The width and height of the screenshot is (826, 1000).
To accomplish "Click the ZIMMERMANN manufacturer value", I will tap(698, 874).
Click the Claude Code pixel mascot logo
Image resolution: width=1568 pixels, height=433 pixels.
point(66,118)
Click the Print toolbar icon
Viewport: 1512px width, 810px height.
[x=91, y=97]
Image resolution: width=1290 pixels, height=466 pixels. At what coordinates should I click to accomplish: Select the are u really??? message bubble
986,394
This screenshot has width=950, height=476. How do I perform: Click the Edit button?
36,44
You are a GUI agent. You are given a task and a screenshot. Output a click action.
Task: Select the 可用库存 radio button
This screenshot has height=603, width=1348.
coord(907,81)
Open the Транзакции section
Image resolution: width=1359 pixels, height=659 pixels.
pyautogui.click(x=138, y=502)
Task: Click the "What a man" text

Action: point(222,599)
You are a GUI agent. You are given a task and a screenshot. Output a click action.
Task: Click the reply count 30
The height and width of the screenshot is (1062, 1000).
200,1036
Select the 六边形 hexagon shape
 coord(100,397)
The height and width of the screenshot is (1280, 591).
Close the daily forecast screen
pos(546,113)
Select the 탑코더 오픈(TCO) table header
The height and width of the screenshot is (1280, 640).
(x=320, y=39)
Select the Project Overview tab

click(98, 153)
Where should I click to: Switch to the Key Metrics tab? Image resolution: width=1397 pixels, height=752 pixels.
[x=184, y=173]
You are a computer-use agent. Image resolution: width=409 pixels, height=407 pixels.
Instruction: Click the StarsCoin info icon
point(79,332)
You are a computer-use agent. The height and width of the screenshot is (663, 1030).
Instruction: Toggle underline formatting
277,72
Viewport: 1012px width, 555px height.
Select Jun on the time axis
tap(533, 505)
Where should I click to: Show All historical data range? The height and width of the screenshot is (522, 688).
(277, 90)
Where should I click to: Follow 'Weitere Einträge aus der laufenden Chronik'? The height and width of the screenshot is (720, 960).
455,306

ABOUT THIS EXERCISE = Wherever a line in the entries holds "computer", copy that line.

COMPLETED EXERCISE =
You are a computer-use agent. Image resolution: width=409 pixels, height=407 pixels.
You are a computer-use agent. The height and width of the screenshot is (663, 1030).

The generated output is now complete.